(Data on locating visible targets)
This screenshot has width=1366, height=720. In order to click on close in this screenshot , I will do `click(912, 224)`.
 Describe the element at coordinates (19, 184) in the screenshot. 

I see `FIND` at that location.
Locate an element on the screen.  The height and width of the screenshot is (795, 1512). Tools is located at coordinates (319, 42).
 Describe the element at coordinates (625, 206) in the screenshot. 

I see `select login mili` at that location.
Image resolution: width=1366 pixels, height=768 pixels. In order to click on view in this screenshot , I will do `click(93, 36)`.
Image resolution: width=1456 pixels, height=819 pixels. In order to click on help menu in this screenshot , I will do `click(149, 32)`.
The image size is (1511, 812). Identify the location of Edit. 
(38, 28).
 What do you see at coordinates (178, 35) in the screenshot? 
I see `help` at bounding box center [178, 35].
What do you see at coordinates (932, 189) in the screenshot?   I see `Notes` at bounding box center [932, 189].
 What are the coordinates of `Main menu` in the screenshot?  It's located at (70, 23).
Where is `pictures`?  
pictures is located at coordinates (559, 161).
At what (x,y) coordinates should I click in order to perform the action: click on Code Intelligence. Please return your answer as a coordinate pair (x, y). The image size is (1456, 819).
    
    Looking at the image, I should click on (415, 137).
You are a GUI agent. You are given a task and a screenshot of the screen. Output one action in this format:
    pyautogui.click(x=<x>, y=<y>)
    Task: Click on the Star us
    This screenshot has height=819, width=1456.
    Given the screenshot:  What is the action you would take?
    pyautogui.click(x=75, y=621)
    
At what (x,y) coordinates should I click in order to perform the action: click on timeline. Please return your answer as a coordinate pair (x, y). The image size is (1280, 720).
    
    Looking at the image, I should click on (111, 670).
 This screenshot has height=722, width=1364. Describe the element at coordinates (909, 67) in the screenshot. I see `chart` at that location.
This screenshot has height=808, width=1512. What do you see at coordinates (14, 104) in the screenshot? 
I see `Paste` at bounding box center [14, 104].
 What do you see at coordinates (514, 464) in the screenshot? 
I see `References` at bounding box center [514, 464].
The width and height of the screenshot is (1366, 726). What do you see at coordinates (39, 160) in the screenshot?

**Exercise goal:** Extract every line of the data above that contains the word "Please".

**Result of the exercise:**
At what (x,y) coordinates should I click in order to perform the action: click on Code Intelligence. Please return your answer as a coordinate pair (x, y). The image size is (1456, 819).
At what (x,y) coordinates should I click in order to perform the action: click on timeline. Please return your answer as a coordinate pair (x, y). The image size is (1280, 720).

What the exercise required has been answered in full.